INTRODUCTION
Over the last three decades, transgenic plants have been established as
an alternative system to produce recombinant proteins. At the moment of
writing, there are 27 studies for plant-derived biopharmaceuticals at
different stages of clinical trials in the world (U.S. National Library
of Medicine, 2022). An example of an already-in-the-market and
FDA-approved plant-manufactured biopharmaceutical is the recombinant
glucocerebrosidase, a therapeutic for Gaucher disease from Protalix
BioTherapeutics(Fox, 2012). Currently, the most interesting example of
plant biopharmaceuticals is the well-advanced (Phase 3 Clinical Trials)

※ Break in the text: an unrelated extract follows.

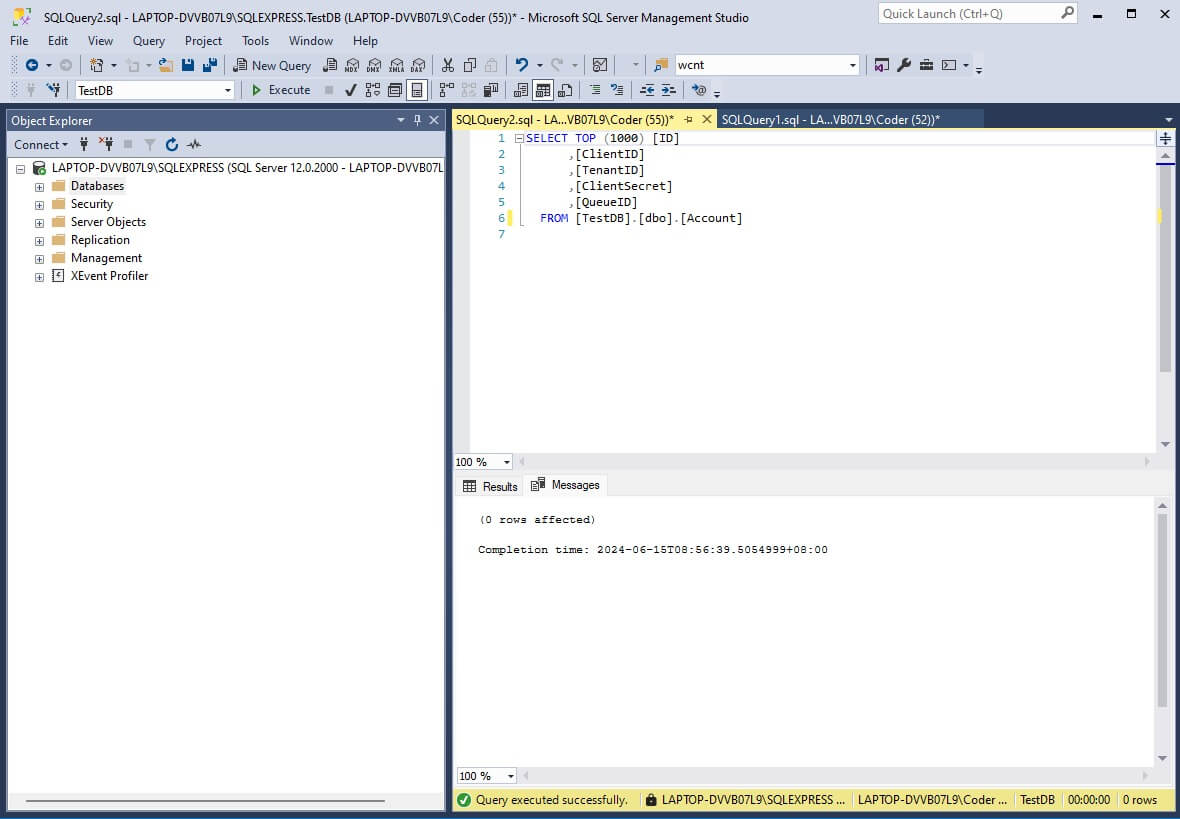Expand the Databases tree node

recombinant coronavirus-like particle COVID-19 vaccine from
Medicago(Medicago, 2021).
Plant systems for recombinant protein production offer unique advantages
such as cost-effective mass production, absence of inherent human or
animal pathogens and high possibility of glycoengineering. Nevertheless,
the associated environmental factors and social acceptance factors limit
the implementation of transgenic plant cultivation particularly in open
fields (A. M. Shelton et al., 2002; Lucht, 2015). Hairy root cultures
integrate both the intrinsic advantages of plant-based protein synthesis
together with a production in confinement. Hairy root cultures have been
widely studied and used for production of high value plant secondary
metabolites and recombinant proteins (Häkkinen et al., 2014; Vasilev et
al., 2014; Ele Ekouna et al., 2017a; Cardon et al., 2019). Hairy roots
also offer genotypic and phenotypic stability and, more importantly,
possibility to secrete the expressed proteins (Gutierrez-Valdes et al.,
2020; Halder et al., 2019). Optimizing the protein secretion in a given
hairy root culture system, can be advantageous particularly for
purification of the target proteins (Madeira et al., 2016).

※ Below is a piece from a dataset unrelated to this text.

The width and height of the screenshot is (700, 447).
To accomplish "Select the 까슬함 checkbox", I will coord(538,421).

After hairy root culture has been created with molecular farming and
synthetic biology tools, the two main approaches for optimization of a
hairy root culture system are the biomass production capacity and the
target protein secretion. Different kinds and combinations of reagents
can be used during the liquid culture. For instance, to ensure better
nitrogen availability for the tissue [e.g. using KNO3)

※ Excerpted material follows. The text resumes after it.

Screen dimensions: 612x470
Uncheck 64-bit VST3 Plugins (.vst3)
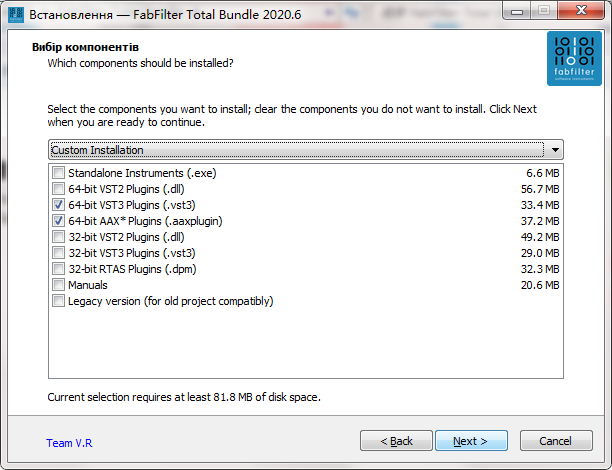pyautogui.click(x=58, y=205)
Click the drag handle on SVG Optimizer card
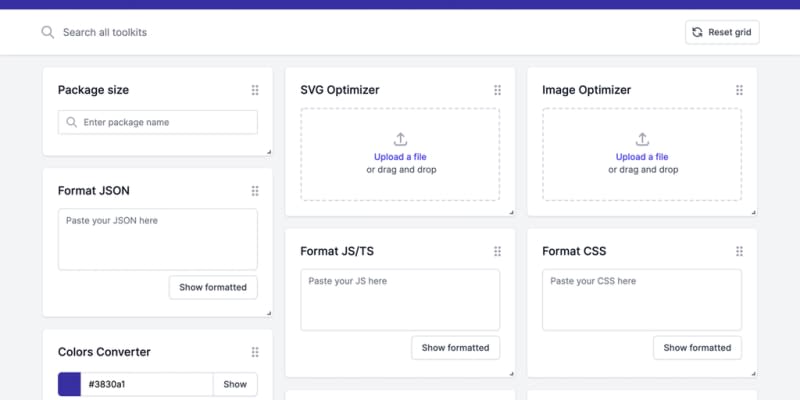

(Rini Vijayan and Raghu, 2020)], to allow wall permeabilization for
secretion of target proteins that would otherwise remain bound to the
biomass [e.g. using DMSO (Wongsamuth and Doran, 1997)], to protect
the integrity of secreted proteins [e.g. using BSA, PVP, PEG)
(Alvarez, 2014)], or, to minimize the cell lysis by regulating the
osmotic pressure in the medium [e.g. using mannitol (Halder et al.,
2019)]. Statistical modeling can be helpful to design proper
experiments that need to include several culture reagents at the same
time (Häkkinen et al., 2014; Häkkinen et al., 2018). Ultimately, a
well-rounded optimization should offer synergistic effects of the used
compounds in the culture to ensure high yields of good-quality target
protein.
The therapeutic Alpha-L-iduronidase (IDUA), laronidase from Genzyme, is
a recombinant form of the human IDUA that is produced by recombinant DNA
technology using mammalian Chinese Hamster Ovary (CHO) cell culture (He
et al., 2012). The plant-based analogue of IDUA produced in transgenicBrassica rapa hairy roots has demonstrated to have reproducible
and highly homogeneous glycosylation profiles, as well as similar
affinity and specific activity when compared to the one produced by CHO
cells (Cardon et al., 2019). IDUA is clinically important as an enzyme
replacement pharmaceutical for the treatment of mucopolysaccharidosis
type I (MPS I), a progressive lysosomal storage disorder. IDUA (EC
3.2.1.176) is a secreted (71kDa) lysosomal enzyme that presents a signal
peptide (1M-23A, released in its
final secretion form), and six potential N-glycosylation sites as well
as hydroxylation. Optimizing a hairy root system that already
consistently produces functional plant-based IDUA such as the one
described by Cardon et al. (2019), represented an opportunity to
evaluate if it can be further harnessed to generate higher recombinant
protein yields and/or ease the downstream processing.
The aim of this study was to optimize a hairy root process for secretion
of α-L-iduronidase (IDUA). The process was first optimized with hairy
roots expressing eGFP (Green Fluorescent Protein). As a production host
we used Brassica rapa rapa hairy roots, which are currently used
in commercial production purposes and which have shown to possess high
recombinant protein production capacity (Huet et al., 2014). Our
optimization approach intended to identify a range of culture medium
additives that, when used alone or in combination, would increase the
productivity of the process for “hard-to-produce” recombinant
proteins. In addition, we wanted to evaluate if the eGFP secretion
optimized conditions would also result in high secretion of the actual
target protein, IDUA, a biologic of medical value.